ASSIGNED TASK –
Using the listing beneath this task, count the lines with the word "Bild" and write only the result.

EXTRACTED DATA –
▼

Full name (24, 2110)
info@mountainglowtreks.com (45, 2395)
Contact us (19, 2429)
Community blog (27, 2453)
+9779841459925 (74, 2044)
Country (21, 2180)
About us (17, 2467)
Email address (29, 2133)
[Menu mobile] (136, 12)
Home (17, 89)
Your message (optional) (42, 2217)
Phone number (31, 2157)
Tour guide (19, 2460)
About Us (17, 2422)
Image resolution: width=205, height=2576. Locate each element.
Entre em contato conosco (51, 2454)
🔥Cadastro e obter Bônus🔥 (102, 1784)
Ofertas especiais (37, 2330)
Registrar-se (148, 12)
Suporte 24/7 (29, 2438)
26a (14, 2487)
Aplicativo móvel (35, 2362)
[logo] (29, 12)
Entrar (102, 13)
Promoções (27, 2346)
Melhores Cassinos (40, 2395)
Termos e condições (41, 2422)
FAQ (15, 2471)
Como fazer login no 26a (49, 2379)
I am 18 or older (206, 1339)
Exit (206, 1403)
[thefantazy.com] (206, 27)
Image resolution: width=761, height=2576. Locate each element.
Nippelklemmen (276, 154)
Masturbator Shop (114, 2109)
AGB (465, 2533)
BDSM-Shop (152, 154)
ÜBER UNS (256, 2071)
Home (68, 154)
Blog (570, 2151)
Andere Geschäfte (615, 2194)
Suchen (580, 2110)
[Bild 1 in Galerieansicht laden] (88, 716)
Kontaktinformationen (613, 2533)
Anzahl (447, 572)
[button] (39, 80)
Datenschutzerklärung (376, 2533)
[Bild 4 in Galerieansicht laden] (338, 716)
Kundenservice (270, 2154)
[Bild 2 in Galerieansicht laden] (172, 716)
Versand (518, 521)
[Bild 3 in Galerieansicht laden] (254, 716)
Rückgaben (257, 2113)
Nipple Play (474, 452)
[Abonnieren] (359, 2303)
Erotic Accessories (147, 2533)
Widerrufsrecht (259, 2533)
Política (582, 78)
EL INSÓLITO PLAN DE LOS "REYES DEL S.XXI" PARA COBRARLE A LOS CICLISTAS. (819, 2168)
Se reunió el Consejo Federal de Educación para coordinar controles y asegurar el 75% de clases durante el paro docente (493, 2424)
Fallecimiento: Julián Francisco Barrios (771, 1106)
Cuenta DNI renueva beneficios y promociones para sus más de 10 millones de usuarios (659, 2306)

▲

EXPECTED ANSWER –
4